L'après- midi, la rue d'Arzew était tout aussi animée. Vers 15 heures la vie reprenait, après la sieste. La municipalité ayant pris le soin de passer auparavant pour arroser les rues et les trottoirs afin de rafraîchir l'atmosphère. Les commerces remontaient leurs rideaux , les oranaises pouvaient se consacrer à leur passe temps favori: le lèche-vitrine, toujours à l'affût d'une affaire... Vers 18 heures, la jeunesse prenait possession de la rue.... C'était le moment de faire le "boulevard"... Les garçons et les filles se promenaient chacun de leur côté en formant des petits groupes. Chacun ou chacune espérait croiser la fille ou le garçon idéal. C'est le garçon qui en premier remarquait une jeune fille , et alors commençait le jeu de la "séduction". Un petit sifflement admiratif ou une petite phrase étaient dit au passage.
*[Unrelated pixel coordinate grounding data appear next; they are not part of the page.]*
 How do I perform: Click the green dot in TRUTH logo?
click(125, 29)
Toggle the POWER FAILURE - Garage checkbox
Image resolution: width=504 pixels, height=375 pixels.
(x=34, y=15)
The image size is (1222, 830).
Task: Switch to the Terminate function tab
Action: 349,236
La jeune fille rougissait et les copines s'esclaffaient de rire et faisaient ensuite en sorte que la rencontre puisse se faire ... Le petit manége pouvait durer plusieurs jours avant qu'il y ait vraiment rencontre et rendez-vous , car les filles étaient très tenues. Mais quelques fois cela pouvait aller très vite , mais les rencontres se faisaient sous l'escorte de chaperons pour les premières fois ... Il n'était pas coutume à l'époque que les filles fréquentent les cafés. Lorsqu'il leur arrivait de passer devant les terrasses de café , elles se faisaient siffler par les garçons qui étaient attablés. C'était l'époque des robes vaporeuses en vichy et des petits foulards , les oranaises se prenaient toutes pour des "BB" ; mais qu'elles étaient jolies , leurs jambes déjà bronzées dès les premiers jours de mai. La nuit tombée, Oran ne s'endormait pas pour autant. Les cafés restaient ouverts bien après la fermeture des cinémas, car l'oranais aimait bien pouvoir s'attabler à la terrasse d'un café pour prendre une glace ,une agua limon profitant ainsi de la fraîcheur de la nuit avant de regagner sa maison...
Oran pouvait s'endormir tranquille... La nuit sera chaude et courte .
La vierge de Santa -Cruz de là-haut veillait sur sa ville et sur ses habitants .... Demain sera un autre jour!